A Chapecoense viajava para a Colômbia, para enfrentar o Atlético Nacional, pelo primeiro jogo da final da Copa Sul-Americana. A Conmebol suspendeu o duelo sem data para ocorrer a decisão. O time colombiano pediu para que o troféu seja entregue aos brasileiros.
Confira, na íntegra, a nota oficial do Atlético Mineiro:
Diante da tragédia envolvendo a delegação da Chapecoense, membros da imprensa e demais integrantes do voo, o Clube Atlético Mineiro esclarece que:
1 - O que o futebol brasileiro necessita, neste momento, é de um verdadeiro respeito ao luto.
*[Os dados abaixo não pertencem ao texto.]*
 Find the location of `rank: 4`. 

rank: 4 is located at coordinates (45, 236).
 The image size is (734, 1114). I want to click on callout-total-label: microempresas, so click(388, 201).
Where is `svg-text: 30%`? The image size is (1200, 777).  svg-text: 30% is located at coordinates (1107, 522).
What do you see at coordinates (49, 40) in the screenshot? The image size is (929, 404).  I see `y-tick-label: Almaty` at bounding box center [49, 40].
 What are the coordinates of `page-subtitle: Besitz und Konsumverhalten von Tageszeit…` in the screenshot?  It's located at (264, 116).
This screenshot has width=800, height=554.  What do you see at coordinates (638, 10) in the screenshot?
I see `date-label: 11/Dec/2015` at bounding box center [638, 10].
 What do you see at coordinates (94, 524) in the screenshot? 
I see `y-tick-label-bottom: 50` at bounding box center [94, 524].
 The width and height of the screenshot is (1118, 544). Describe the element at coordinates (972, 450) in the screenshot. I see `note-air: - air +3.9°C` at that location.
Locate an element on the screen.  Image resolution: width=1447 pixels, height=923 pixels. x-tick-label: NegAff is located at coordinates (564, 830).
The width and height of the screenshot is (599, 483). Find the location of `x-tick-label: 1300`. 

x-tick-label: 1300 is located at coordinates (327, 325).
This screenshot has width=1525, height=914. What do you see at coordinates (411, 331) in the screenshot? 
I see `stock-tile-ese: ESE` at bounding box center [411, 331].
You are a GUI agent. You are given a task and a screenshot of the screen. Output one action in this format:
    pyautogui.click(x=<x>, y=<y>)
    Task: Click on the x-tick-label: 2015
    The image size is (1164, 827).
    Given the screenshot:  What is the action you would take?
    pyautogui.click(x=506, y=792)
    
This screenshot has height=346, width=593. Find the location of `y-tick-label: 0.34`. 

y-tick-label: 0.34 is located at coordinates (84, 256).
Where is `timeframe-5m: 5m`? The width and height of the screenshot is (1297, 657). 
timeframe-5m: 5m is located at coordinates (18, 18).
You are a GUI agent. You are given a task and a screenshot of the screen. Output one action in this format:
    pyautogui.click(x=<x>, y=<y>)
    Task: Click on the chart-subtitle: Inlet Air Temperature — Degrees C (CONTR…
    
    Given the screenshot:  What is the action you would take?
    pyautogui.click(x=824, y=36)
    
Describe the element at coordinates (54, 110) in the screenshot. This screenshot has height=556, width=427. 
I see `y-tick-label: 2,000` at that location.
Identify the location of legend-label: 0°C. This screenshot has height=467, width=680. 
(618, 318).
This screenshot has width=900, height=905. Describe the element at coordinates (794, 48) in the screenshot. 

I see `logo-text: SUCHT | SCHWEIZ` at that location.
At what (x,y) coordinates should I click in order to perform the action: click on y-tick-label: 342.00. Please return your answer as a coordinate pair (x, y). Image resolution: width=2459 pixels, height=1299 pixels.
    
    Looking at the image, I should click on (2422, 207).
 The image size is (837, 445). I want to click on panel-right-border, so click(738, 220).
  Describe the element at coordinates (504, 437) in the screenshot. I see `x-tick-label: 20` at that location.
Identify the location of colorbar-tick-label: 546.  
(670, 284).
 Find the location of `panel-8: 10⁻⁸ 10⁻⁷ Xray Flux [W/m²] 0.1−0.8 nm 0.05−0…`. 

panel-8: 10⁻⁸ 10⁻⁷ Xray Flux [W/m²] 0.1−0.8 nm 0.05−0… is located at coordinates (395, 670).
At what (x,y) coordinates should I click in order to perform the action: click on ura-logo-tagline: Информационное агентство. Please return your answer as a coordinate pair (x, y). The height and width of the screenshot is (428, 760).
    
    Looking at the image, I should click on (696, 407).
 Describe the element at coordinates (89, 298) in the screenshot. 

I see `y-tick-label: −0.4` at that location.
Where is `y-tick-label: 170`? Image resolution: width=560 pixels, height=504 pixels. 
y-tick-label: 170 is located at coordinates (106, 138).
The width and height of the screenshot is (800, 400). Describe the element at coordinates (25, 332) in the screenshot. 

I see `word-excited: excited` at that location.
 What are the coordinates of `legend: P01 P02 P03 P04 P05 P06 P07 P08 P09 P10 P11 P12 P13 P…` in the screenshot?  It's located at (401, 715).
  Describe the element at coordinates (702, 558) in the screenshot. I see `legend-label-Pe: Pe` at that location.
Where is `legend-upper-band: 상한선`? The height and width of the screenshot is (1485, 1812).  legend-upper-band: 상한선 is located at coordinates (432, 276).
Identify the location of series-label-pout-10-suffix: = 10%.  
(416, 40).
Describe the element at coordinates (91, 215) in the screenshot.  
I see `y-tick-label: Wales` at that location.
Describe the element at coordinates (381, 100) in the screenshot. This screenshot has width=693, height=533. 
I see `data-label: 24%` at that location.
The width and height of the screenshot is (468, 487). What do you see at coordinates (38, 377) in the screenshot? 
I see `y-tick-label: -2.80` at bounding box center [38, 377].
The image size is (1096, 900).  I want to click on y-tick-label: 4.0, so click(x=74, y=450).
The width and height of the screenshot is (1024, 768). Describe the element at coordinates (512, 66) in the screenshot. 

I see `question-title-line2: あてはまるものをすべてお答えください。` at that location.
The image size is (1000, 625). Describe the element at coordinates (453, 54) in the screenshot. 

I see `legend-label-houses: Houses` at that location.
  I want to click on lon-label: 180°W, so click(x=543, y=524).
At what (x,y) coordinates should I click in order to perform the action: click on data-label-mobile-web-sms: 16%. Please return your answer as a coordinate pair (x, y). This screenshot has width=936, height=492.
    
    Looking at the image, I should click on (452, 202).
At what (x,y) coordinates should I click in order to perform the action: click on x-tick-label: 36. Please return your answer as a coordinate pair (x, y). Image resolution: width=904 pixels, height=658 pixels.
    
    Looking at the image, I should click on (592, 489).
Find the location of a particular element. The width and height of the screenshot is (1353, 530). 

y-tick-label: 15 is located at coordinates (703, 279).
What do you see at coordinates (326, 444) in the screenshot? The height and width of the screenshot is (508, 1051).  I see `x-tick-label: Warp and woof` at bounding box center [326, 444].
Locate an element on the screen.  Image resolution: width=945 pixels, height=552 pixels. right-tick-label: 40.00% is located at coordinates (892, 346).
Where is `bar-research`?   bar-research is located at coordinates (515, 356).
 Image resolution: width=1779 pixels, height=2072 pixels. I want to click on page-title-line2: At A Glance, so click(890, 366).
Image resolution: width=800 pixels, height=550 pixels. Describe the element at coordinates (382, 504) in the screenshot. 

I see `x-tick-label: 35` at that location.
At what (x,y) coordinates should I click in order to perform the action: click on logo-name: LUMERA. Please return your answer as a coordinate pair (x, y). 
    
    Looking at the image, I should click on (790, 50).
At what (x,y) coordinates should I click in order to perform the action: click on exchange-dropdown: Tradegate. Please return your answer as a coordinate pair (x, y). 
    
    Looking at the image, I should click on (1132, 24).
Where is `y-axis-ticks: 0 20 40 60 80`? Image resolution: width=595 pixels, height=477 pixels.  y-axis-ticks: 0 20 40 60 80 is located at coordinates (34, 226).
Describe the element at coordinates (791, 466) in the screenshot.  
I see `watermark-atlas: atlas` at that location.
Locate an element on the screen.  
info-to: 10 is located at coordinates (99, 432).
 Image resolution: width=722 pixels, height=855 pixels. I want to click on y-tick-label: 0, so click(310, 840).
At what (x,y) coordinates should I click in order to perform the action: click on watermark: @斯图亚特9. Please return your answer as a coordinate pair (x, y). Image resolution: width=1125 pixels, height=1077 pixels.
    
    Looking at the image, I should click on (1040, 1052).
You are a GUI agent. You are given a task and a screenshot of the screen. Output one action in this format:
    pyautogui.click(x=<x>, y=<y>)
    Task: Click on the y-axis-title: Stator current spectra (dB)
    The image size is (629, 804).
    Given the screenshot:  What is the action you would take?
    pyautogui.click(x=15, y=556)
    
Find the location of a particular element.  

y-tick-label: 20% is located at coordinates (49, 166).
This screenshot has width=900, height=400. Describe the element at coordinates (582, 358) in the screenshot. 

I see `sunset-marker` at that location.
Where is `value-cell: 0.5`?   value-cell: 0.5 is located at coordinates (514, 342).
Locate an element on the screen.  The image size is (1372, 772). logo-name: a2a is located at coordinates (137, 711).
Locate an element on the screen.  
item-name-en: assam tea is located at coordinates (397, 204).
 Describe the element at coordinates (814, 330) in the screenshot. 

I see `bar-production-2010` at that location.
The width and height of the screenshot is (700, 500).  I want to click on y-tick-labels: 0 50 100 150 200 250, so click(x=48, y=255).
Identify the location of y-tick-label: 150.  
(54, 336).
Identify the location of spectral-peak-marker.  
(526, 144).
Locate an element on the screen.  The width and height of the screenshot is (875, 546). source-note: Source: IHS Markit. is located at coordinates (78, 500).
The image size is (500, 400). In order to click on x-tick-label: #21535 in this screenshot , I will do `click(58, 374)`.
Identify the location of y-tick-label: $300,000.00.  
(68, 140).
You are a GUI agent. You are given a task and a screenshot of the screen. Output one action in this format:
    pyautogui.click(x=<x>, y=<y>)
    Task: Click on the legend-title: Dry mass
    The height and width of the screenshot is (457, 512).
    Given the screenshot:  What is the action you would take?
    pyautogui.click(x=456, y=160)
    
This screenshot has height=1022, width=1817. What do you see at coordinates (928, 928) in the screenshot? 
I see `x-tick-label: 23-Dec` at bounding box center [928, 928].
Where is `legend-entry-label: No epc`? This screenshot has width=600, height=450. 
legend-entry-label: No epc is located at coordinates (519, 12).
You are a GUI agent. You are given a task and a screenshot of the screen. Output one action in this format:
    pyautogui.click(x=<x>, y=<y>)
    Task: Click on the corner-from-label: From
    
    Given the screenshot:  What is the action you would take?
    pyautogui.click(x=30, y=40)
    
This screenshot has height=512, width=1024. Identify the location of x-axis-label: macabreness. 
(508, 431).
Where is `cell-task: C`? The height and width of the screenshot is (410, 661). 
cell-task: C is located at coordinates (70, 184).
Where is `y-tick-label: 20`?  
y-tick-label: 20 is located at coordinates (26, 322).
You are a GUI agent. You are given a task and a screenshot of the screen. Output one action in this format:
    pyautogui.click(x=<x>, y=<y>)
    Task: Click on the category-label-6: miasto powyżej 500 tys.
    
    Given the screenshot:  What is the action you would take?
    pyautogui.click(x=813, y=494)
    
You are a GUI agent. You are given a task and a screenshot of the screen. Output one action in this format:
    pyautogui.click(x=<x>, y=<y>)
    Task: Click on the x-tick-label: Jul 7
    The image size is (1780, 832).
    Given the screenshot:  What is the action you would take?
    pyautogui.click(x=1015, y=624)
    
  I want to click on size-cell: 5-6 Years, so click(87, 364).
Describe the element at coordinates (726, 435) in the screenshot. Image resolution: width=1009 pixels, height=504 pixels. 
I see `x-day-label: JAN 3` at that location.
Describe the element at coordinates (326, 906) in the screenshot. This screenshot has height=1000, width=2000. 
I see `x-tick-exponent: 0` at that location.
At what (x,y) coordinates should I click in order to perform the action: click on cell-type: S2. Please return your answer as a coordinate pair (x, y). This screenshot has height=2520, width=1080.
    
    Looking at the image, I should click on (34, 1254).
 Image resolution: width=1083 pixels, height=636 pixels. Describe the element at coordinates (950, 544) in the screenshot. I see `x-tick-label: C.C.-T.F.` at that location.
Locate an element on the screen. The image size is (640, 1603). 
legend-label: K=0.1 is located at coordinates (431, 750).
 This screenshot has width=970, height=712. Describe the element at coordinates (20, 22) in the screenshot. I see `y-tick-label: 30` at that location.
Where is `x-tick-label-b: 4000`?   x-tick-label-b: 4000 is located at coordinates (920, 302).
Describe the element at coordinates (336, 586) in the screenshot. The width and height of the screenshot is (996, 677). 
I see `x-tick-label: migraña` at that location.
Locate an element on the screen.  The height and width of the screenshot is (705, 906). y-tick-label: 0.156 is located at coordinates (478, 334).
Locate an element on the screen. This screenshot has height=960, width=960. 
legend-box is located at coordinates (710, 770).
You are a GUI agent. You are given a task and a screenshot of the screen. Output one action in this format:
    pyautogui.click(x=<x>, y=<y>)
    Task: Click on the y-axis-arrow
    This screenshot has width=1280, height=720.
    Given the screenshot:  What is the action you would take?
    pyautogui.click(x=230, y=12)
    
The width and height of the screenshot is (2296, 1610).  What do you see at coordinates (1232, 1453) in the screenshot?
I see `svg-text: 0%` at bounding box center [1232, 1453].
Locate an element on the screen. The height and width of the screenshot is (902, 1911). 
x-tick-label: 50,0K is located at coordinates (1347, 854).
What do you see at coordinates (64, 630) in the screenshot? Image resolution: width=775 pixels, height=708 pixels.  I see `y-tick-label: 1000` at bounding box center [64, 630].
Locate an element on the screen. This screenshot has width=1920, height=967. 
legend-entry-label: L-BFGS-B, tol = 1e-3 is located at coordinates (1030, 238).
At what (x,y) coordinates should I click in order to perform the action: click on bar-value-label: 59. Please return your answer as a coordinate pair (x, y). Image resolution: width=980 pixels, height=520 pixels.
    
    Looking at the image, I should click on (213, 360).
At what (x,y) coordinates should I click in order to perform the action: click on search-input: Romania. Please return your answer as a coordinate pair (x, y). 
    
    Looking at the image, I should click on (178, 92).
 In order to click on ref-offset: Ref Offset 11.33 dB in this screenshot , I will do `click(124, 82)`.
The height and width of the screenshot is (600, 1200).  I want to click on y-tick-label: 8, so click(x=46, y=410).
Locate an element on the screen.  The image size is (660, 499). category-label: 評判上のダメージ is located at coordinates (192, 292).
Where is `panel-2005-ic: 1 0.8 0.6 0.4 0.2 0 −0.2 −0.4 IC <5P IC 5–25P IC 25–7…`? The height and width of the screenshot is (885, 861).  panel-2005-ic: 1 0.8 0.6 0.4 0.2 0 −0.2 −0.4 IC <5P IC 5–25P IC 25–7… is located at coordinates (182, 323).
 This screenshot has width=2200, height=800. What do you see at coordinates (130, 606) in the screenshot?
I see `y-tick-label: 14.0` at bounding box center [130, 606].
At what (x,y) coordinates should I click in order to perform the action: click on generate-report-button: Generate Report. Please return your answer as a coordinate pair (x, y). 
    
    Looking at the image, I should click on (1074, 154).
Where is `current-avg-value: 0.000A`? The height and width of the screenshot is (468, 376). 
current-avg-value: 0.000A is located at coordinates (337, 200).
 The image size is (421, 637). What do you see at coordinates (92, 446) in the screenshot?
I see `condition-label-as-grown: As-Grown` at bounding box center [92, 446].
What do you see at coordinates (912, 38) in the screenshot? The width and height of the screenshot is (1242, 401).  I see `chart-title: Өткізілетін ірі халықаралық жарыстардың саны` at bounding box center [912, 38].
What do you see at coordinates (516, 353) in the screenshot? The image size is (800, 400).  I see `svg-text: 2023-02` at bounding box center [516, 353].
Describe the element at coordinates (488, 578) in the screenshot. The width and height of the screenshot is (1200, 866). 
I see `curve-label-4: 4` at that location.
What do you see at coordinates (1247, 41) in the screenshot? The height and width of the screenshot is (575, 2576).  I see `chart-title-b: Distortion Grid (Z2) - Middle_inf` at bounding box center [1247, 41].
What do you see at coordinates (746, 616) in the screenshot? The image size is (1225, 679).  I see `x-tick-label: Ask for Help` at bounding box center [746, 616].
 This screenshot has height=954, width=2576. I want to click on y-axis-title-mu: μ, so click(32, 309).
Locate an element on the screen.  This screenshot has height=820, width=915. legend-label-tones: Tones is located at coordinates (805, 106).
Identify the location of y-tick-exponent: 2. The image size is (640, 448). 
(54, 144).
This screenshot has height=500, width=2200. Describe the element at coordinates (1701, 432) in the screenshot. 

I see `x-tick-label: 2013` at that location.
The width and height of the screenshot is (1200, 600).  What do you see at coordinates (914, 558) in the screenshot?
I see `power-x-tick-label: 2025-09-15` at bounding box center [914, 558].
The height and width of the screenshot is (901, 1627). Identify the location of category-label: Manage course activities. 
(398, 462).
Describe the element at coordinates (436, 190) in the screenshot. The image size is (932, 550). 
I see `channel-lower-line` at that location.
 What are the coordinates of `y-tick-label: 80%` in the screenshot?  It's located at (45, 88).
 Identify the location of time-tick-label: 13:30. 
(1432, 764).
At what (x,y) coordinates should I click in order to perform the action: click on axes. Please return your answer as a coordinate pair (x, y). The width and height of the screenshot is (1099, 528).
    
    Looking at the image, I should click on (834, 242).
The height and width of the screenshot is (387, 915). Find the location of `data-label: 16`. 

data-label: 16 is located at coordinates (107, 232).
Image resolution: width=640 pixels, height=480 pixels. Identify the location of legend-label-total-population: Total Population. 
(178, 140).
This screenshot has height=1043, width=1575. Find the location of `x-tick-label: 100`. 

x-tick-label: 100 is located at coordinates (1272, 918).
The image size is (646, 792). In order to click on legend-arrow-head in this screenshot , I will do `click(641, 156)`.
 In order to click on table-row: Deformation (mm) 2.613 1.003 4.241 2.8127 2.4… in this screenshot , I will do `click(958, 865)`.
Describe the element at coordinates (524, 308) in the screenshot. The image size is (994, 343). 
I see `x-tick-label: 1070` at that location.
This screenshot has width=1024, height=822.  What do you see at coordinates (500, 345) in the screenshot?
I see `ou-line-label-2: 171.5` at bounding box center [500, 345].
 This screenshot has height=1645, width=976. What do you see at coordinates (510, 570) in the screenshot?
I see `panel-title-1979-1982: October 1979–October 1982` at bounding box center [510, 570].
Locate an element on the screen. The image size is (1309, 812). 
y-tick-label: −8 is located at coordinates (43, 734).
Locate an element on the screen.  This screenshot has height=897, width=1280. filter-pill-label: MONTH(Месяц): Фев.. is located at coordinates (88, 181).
2 - Até por uma questão humanitária, é contra a realização do jogo Chapecoense x Atlético, válido pela última rodada do Campeonato Brasileiro, considerando incabível a sua realização diante dos acontecimentos. É importante, para isto, que haja deliberação da CBF e dos demais clubes da Série A.
3 - Apoia a união de clubes e federações no sentido de atenuar as consequências desportivas desta tragédia para a Chapecoense. Contudo, considera que as formas de auxílio devem ser discutidas em momento oportuno.
4 - Considera que a prioridade neste momento é amparar os familiares dos envolvidos na tragédia.
5 - Por fim, realça a importância da participação de todos os envolvidos no futebol brasileiro, na discussão de medidas que protejam, materialmente e de forma efetiva, os dependentes das vítimas de acidentes como esse, sejam atletas, membros da comissão técnica, profissionais da imprensa ou dirigentes, de modo a garantir cobertura securitária digna aos familiares.